There are various ways to get the creation date of repositories, depending the criteria we use to define creation date.
Method 1: first git commit
You can run a query on gitbase (possibly through the SQL Lab), to get the initial commit of each repository and extract its date. This is often the most accurate method, although the following should be considered:
- The first commit in the repository could be created with an incorrect date. For example, a problem in the system date of the original author could have lead to a commit stamped with 1 January 1970 date.
- Some git repositories are created as the result of a merge of various repositories that were originally independent. This method will show date oldest date across all the original repositories.
- This method considers the oldest commit across all branches.
SELECT repository_id, MIN(commit_author_when) AS created_at FROM commits WHERE ARRAY_LENGTH(commit_parents) = 0 GROUP BY repository_id ORDER BY 2;
Method 2: GitHub repository creation date
You can also use the following query using the
metadata database. This will get the date at which the repository was created on GitHub.

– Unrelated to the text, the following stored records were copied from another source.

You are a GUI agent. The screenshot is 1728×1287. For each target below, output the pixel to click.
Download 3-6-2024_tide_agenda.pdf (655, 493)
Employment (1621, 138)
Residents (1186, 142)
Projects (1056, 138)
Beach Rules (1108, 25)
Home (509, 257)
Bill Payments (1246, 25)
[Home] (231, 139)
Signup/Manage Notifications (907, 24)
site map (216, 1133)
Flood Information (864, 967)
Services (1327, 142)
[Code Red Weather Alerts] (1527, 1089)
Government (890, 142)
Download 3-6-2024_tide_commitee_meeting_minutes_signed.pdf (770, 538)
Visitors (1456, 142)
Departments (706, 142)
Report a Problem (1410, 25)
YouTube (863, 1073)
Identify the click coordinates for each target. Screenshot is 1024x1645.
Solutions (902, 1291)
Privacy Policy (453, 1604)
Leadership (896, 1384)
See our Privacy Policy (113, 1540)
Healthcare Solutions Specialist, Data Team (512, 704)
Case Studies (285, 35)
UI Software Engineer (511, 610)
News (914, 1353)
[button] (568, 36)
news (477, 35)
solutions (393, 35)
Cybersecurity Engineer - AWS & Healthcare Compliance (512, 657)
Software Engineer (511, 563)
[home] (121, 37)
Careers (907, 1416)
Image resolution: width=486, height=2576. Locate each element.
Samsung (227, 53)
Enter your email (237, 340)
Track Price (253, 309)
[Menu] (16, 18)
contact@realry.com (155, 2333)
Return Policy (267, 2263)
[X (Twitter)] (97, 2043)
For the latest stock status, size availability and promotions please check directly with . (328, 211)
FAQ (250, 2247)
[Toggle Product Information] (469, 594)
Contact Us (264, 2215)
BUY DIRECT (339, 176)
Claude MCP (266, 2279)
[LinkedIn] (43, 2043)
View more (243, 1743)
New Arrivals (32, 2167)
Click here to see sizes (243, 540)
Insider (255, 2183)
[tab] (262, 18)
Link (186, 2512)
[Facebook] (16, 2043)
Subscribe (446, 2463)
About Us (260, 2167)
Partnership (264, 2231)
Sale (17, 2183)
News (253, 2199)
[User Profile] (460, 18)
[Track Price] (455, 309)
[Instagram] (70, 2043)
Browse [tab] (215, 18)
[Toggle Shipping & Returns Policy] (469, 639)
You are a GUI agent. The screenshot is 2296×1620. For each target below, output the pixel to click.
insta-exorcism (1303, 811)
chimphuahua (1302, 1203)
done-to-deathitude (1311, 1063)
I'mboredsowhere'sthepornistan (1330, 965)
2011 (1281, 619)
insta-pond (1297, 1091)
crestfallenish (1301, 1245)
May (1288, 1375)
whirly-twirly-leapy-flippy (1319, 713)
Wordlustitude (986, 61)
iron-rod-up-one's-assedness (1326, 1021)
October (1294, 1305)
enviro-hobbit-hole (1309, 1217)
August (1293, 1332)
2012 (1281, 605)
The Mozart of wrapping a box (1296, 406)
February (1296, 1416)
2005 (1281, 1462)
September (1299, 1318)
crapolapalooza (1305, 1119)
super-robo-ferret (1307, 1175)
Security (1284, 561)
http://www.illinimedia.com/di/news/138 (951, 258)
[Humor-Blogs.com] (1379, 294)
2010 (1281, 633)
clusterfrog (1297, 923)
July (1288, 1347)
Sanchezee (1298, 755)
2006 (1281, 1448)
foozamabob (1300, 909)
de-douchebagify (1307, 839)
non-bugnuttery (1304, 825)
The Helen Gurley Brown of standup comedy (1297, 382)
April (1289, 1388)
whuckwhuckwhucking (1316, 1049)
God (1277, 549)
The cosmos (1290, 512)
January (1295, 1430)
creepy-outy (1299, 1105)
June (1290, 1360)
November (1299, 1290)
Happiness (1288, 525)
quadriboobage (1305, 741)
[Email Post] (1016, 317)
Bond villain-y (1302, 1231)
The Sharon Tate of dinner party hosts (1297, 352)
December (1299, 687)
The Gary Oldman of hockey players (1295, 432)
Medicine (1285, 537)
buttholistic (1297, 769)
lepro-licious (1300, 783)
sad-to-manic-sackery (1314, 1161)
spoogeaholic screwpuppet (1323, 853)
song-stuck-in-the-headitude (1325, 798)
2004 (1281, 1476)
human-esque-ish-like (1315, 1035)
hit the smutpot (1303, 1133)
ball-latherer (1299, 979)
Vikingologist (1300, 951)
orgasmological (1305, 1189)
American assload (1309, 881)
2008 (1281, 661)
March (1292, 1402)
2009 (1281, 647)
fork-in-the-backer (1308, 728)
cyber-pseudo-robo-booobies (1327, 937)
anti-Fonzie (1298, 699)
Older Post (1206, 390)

SELECT full_name, created_at FROM repositories ORDER BY created_at;
- Method 1 will result in
2003-02-18T22:55:36, the original creation date of qemu, which predates the Moby or Docker projects.
- Method 2 will result in
2019-02-21T10:00:23+00:00, the date at which the Moby fork of qemu was created.
Now let’s create charts from both queries for the Moby organization. For method 1:
For method 2:
Using the first commit will always give previous dates. Even when the difference is not as big as with the qemu fork example, quite often the first commit of a repository was created locally by developers when they started the project, likely before the repository was created at GitHub.